I reckon that Stacey has done a damned job under most difficult circumstances. She cares for two kids (where’s Dad again???) whilst also dealing with a fucker of a disease called Lupus. She also cares for Bryan who has been a good boy for five years (pending these latest charges) who also smokes and might hold parties. And it appears that Bryan cares for her too, at least enough to get help for Zach. If he was a complete fuckwit, this would be a non-story and they would have broken up years ago. Don’t deride Stacey…she sounds like a brave lady to me.

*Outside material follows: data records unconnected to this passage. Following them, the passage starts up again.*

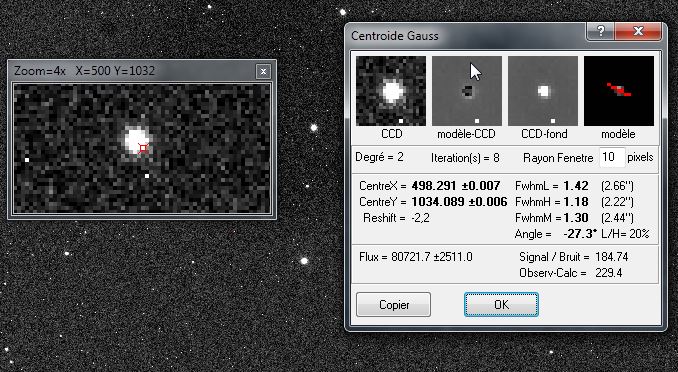The image size is (678, 372).
Task: Confirm with the OK button
Action: pos(502,305)
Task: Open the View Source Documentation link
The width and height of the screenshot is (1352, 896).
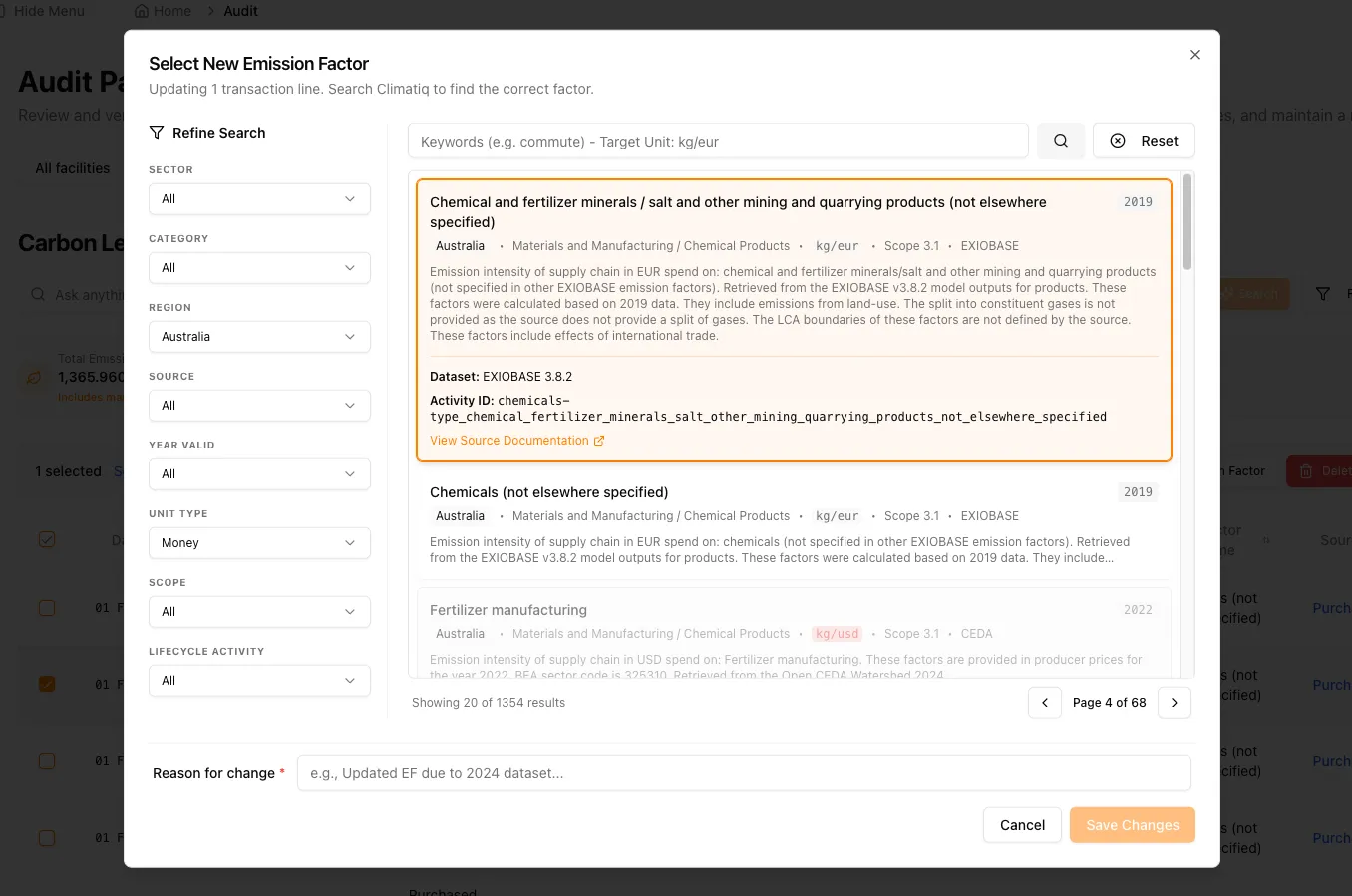Action: click(508, 440)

I think you should give Stacey and Bryan and the kids a break. Maybe they just need some encouragement and some moral support instead of messageboard threats to take the kids away.

IMHO of course.

Or, Stacey is a woman who not only is battling Lupus, but has had the misfortune to have an abusive leeching guy by the name of Bryan attach himself to her. The stress of being in an abusive relationship, combined with the stress of dealing with Lupus, has pretty well left her largely unable to cope with other things in her life (like dealing with problems in her children’s lives) because the energy is being expended in circles elsewhere. *I don’t know that this is true, nor do you know that the rosy scenario you painted is true * kambuckta. The only one who might be able to tell is the OP. Probably the truth is somewhere in the middle of the two scenarios, maybe closer to one than the other. Superdude base your actions on what is best for your family. If the situation is closer to what I theorized, than quit giving Bryan so much slack and drop the dime. Do what’s best for your young cousins and your mother, and eventually Stacey, whether it be turning her in, or letting her be.